The Knights of Amontonar

“Let’s talk about these warriors of old, they who people the Sagas of Amontonar.”

“What of them?”

“The Sagas tell us they wore clothing made of metal.”

“What on the Terròn would they wear metal clothes for?”

“Right! I mean, that’s awfully heavy clothing.”

“Cold.”

“Stiff. Would poke you in the tender parts.”

“Right in the tender parts.”

“Damp. Would not ‘wick’ away moisture.”

“Then what would be the purpose?”

“Because other warriors are carrying weapons.”

“Describe weapons.”

“Steel. Flat. In the shape of an isoceles triangle. A very long narrow isoceles triangle.””

“Awkward.”

“Has handle. Handle in a cylinder shape, for ease of carrying.
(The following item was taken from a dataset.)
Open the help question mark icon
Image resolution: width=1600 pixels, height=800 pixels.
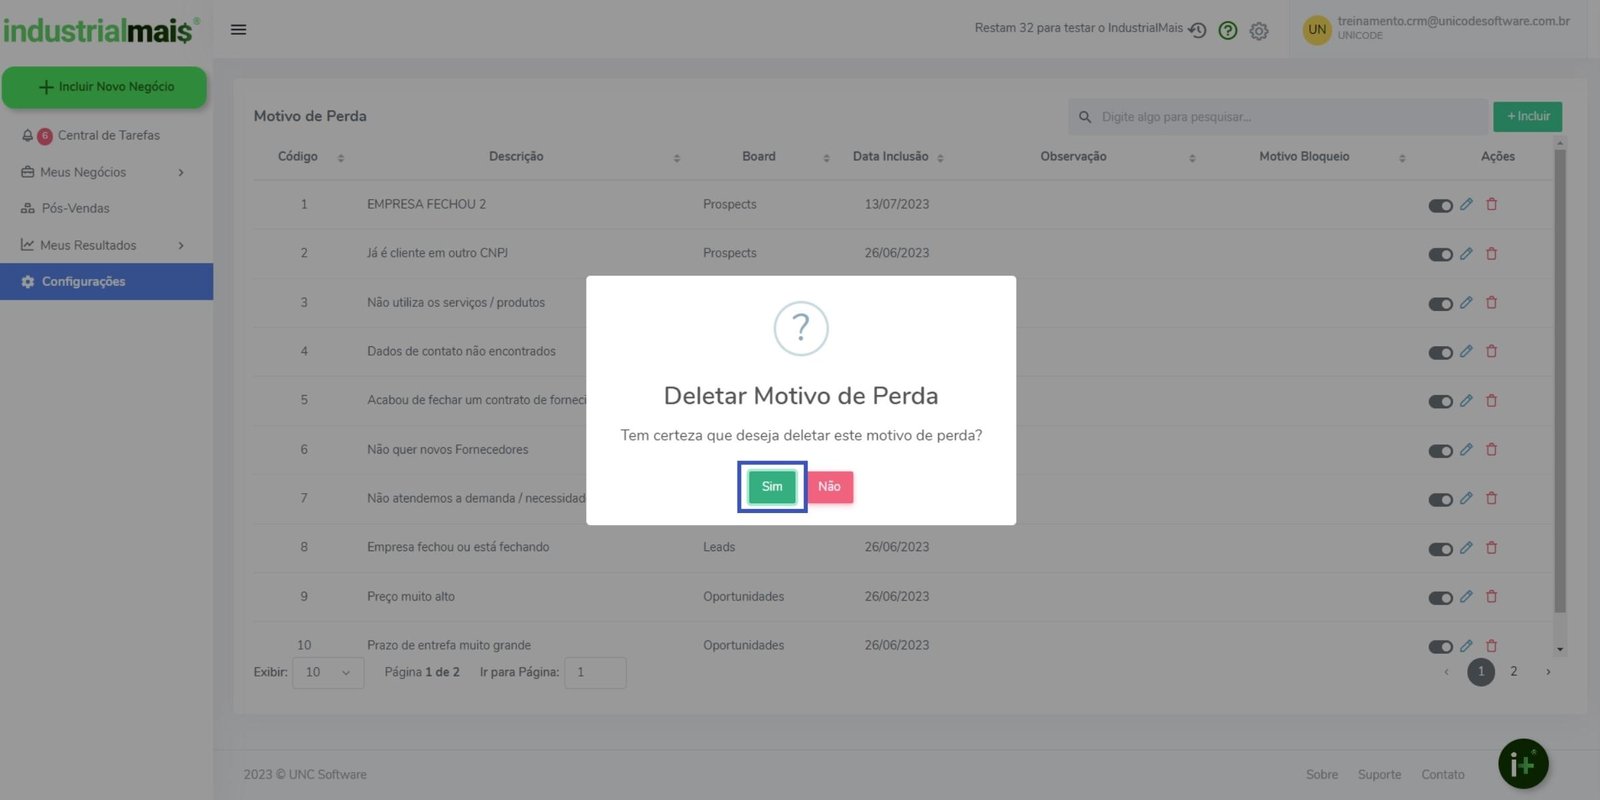[x=1228, y=31]
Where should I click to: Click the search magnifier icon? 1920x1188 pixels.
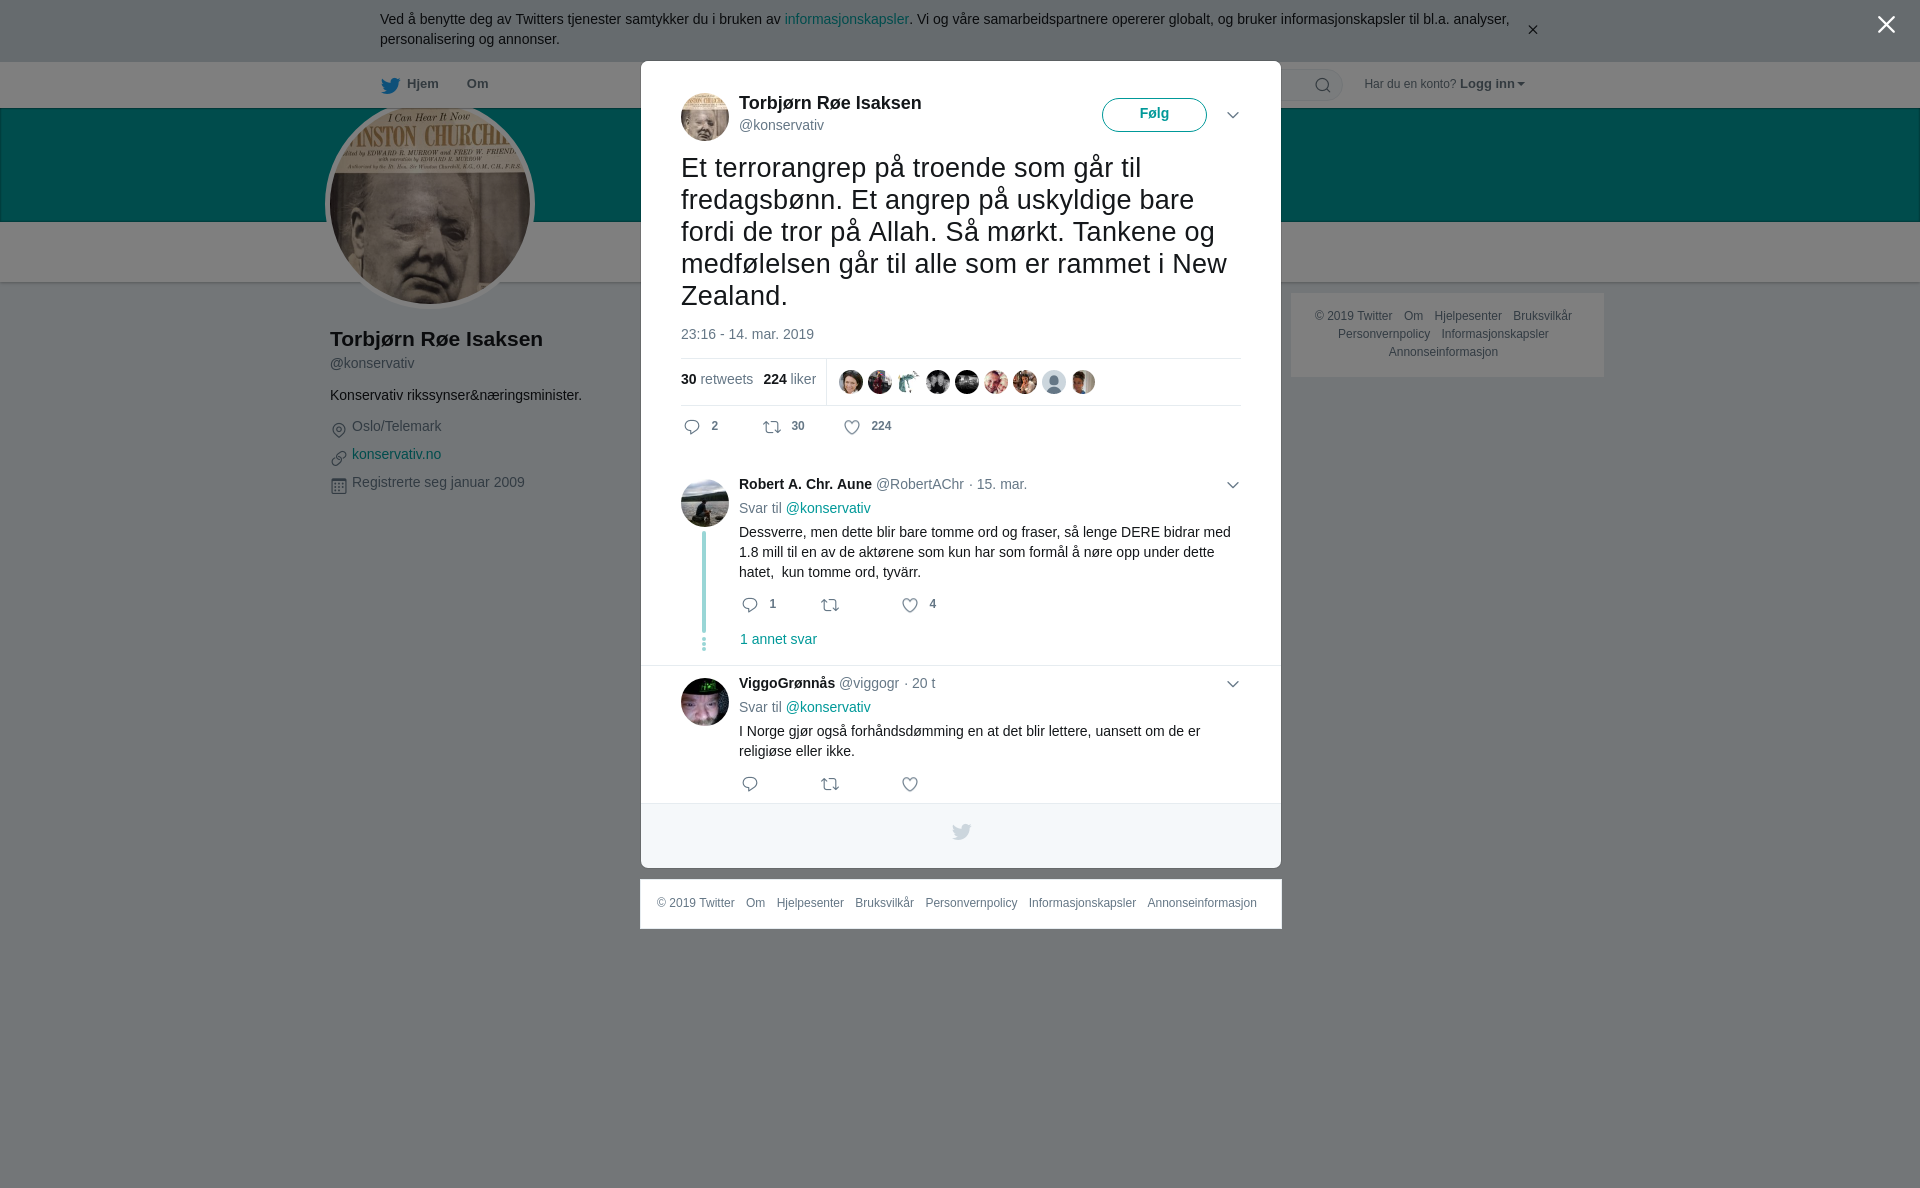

“So you can carry it. But why?”

“So you can find another fellow and poke him with the isoceles triangle. A successful poke = a victory.”

“Difficult to poke successfully. Seeing as his clothes are metal.”

“That’s the reason for the metal clothes. So the isoceles triangle can’t get through.”

“So everyone has metal clothing to prevent puncture by triangles. And everyone has triangles that they may attempt puncture.”

“Yes. You catch on.”

“But here now. It strikes one as awkward. This arrangement of implement of puncture, and garment of puncture prevention. A lot of trouble.”

“That’s the way of human interactions everywhere.”

“But say. What of this? Suppose, instead of a triangle, a warrior simply carried a long paintbrush. Then, instead of metal garb, each warrior could wear, say, a white shift. Instead of a poke, the object is to leave a paint mark on the shift.”

“Easier, I suppose.”

“Less dangerous.”

“More humane.”

“Greater comfort achieved.”

“Aha. But hold on. Suppose, just suppose everyone’s wearing these white shifts. They’re light. Diaphanous. The ultimate in comfort.”

“Ideal, I’d say.”

“Then one clever fellow has an idea. Sets down his paintbrush. Picks up an isoceles triangle. Rides forth among the nightie-clad. He’d carve up a real buffet.”

“A bloodbath.”

“A massacre.

“A decimation.”

“So your idea is total crap. One isoceles triangle shoots it all to hell.”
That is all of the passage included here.